Well, this is a novel sensation.
While still basking in the warm afterglow of a wonderful holiday which ended just five days ago, I’m now feeling the giddy demob-happy anticipation of a second holiday, which starts tomorrow morning…
…when I fly to Athens, to spend eight days in the very epicentre of the mad media circus that is…
This will be my fifth Eurovision, but the first one where I’ll be enjoying the benefits of press accreditation. This comes courtesy of www.slate.com, for whom I’ll be penning four daily dispatches, starting next Thursday.
The purpose of these dispatches will be to introduce and explain the Eurovision phenomenon to a mostly American audience, who know nothing of its manifold delights. This is particularly well-timed, since the NBC network have recently secured the rights to produce a US version of the contest, in which all 50 states will compete against each other. Let’s just hope they manage to preserve something of Eurovision’s essential charm and character.
My mentor for the week will be Chig, who has been representing Gay Times at the contest nearly every year since 1998. I couldn’t ask for a better guide – or indeed flatmate, as we’ll be bunking up together in an apartment for the duration. (I might also press him into certain fact-checking duties; he’s a notorious stickler for detail, and quite right too.)
The big worries right now are:
1. Will my level of accreditation grant me access to the press centre, which I could do with in order to file my copy? They don’t tell you until you get there. It could get ugly!
2. Will my dodgy laptop hold out for the duration? It’s perfectly well-behaved until I switch on the wi-fi, after which it has a nasty habit of blue-screening at random. My latest wheeze has been to disable the Norton Anti-Virus. Miraculously, it appears to be working a treat… so far.
If the wi-fi inside the Arena permits, then I intend to fire off some rough-and-ready hit-and-run blog posts from the rehearsals and press conferences – along with breathless reports of the parties, of course. (“OH MY GOD I stood RIGHT NEXT to the second Croatian backing dancer from the left! My life is SO GLAMOROUS!”) Well, one must be allowed an outlet for one’s untreated fanboy gush, as Slate are really rather highbrow (SHUT THAT DOOR, BELGIUM’S KATE RYAN!), and I shall be obliged to deploy at least some measure of objective detachment. (GO ICELAND! WE LOVE YOU, SILVIA!)
Yesterday, at the Retro Bar’s monthly “Douze Points” shindig, we watched the preview videos of this year’s entries, and cast votes in the traditional Eurovision jury-based manner. (Luca has the full results.) The winners on the night were Germany, who have fielded a sweet and mega-catchy country-and-western hoedown – but easily my favourite video came from Greece’s remarkably well-preserved veteran Anna Vissi, who served up a gripping mini-drama that had me clutching my sides.

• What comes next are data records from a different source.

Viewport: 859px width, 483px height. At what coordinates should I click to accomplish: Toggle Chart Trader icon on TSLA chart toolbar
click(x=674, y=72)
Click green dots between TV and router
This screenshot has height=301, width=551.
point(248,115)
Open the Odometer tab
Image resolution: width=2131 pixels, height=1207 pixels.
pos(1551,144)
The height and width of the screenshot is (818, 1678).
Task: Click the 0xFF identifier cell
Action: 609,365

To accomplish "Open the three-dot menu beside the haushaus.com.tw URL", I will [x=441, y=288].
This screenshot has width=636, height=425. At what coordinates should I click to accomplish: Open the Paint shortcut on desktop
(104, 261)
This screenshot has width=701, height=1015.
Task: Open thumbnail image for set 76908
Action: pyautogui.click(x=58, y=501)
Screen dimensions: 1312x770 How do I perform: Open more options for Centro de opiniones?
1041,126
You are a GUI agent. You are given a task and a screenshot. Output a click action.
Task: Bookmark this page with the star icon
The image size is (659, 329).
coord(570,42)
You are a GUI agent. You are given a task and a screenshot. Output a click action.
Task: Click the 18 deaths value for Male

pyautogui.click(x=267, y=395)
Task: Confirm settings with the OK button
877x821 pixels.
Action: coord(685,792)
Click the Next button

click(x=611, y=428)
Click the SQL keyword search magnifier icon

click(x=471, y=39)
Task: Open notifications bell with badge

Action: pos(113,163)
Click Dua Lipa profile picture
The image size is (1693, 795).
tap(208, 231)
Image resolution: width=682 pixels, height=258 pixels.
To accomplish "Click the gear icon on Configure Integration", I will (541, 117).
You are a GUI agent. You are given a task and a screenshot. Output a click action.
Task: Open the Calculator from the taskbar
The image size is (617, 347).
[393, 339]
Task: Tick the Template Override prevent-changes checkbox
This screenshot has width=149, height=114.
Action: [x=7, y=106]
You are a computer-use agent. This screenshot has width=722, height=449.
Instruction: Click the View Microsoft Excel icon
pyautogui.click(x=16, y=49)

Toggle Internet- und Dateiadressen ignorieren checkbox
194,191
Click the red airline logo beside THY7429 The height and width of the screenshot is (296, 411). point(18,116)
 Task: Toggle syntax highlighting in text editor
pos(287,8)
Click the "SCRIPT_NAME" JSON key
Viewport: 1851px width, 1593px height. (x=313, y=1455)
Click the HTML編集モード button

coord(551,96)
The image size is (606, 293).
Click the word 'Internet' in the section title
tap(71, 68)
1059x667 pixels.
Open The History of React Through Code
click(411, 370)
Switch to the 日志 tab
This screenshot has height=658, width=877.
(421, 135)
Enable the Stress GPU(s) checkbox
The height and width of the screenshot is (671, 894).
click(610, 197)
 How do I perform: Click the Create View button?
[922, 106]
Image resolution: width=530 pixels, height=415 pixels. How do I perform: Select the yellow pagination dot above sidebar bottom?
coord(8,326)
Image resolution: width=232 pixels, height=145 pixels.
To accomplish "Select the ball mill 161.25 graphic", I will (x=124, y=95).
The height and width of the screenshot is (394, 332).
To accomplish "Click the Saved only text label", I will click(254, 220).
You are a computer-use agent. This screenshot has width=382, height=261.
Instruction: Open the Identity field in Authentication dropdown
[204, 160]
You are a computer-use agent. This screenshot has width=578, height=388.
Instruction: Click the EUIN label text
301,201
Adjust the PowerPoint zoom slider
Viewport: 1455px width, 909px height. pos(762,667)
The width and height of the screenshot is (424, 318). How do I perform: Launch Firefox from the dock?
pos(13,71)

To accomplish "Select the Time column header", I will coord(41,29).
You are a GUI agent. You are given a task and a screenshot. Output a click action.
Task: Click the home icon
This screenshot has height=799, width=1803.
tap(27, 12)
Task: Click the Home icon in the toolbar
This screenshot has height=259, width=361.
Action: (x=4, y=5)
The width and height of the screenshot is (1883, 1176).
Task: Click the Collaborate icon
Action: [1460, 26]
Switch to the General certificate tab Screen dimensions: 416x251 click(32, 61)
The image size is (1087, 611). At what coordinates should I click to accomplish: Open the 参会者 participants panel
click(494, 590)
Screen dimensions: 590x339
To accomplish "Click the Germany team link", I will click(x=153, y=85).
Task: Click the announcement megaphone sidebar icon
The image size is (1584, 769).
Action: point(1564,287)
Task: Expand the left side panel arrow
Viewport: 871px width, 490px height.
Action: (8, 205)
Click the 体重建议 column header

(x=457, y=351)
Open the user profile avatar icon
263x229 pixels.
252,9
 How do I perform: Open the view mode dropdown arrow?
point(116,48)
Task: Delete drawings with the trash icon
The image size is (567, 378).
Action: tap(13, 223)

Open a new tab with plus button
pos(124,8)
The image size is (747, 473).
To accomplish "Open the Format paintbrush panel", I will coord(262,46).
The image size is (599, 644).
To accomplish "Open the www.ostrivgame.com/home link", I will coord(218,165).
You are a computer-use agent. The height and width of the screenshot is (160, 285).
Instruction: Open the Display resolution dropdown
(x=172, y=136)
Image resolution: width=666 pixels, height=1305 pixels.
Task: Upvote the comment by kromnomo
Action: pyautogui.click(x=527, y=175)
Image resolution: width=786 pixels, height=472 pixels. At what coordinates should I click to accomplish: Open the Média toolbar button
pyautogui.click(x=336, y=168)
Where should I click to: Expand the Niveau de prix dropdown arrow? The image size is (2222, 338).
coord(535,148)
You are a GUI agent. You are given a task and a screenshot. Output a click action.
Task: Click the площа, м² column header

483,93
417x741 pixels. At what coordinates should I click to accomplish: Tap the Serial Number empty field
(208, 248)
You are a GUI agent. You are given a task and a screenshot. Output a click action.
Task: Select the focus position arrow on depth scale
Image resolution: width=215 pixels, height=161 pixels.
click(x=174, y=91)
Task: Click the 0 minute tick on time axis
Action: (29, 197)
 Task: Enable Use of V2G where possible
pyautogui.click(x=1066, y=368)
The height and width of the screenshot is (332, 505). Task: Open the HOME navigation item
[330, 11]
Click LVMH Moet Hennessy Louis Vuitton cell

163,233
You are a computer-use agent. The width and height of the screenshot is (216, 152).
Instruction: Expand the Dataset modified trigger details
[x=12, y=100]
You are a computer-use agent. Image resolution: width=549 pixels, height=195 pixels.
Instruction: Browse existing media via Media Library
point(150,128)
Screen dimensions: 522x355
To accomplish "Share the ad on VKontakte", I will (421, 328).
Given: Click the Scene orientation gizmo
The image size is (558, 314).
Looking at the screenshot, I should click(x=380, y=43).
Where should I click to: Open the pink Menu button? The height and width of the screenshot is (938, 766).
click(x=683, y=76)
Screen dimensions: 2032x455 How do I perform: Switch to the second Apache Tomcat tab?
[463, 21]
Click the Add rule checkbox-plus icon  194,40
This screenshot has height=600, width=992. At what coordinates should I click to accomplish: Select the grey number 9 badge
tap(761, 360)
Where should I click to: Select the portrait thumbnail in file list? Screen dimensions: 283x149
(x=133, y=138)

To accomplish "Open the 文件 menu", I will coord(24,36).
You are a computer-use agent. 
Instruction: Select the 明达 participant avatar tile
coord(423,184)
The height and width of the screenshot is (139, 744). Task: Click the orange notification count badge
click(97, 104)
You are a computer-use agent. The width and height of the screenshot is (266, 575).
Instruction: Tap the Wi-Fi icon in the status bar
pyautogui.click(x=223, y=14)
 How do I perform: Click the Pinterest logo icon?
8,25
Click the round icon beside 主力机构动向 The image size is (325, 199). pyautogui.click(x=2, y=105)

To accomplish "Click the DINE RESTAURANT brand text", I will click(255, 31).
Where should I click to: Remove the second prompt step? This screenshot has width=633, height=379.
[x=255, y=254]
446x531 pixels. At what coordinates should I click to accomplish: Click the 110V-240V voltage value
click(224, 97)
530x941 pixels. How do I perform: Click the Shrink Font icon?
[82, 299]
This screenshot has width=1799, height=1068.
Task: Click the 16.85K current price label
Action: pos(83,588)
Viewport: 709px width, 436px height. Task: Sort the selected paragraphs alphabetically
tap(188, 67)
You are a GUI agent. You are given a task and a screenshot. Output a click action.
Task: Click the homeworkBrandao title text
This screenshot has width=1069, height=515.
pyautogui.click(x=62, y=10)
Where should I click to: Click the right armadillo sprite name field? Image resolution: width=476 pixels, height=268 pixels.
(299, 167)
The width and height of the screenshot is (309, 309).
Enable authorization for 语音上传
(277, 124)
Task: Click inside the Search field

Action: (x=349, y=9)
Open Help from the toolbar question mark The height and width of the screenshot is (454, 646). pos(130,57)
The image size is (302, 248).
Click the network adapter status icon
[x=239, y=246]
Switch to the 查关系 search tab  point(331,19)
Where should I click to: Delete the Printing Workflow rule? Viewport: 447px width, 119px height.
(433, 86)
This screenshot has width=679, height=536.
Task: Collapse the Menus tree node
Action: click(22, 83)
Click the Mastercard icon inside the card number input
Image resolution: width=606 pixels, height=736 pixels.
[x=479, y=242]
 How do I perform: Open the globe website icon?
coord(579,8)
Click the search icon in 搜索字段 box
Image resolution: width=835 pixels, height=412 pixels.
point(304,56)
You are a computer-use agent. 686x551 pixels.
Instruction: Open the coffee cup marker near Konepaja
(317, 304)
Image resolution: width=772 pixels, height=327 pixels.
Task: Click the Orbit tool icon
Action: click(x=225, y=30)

YOU SHOW ‘EM GRANDMA!
Despite the aforementioned post-holiday glow, it’s been a stressful rollercoaster of a week in many ways. I only had two days in Nottingham to unpack, turn round and re-pack, before spending two days back in Canary Wharf in advance of Athens. The morning after I arrive back at Gatwick, I’ll then be back in Canary Wharf for yet another full working week. I’ve therefore had to pack work clothes, play clothes and party clothes for a full sixteen days away. Why, I can barely lift my suitcase.
This was also the week that I learnt that I’ll be required to spend most of June working in London as well. I’m afraid that, in the heat of the moment, I might have used some unprofessional language. Yes, let’s leave it right there.
Today was a classic Canary Wharf day: lurching from Dear-GOD-this-is-the-toughest-gig-ever, WHY-did-they-hire-me, I’ll-NEVER-get-up-to-speed, my-brain-can’t-absorb-ONE-MORE-SCRAP-of-information, to oh-NOW-I-get-it, wow-I’ve-actually-got-something-WORKING, you-know-this-job-can-be-quite-FUN-in-a-twisted-sort-of-way. And thankfully, in that order.
Bloody Slate Dot Bloody Com, if you please! I am VERY excited. DJ DAZ TO BRING IT BACK HOME FOR BLIGHTY!
What a year, ladies and gentlemen. What a year.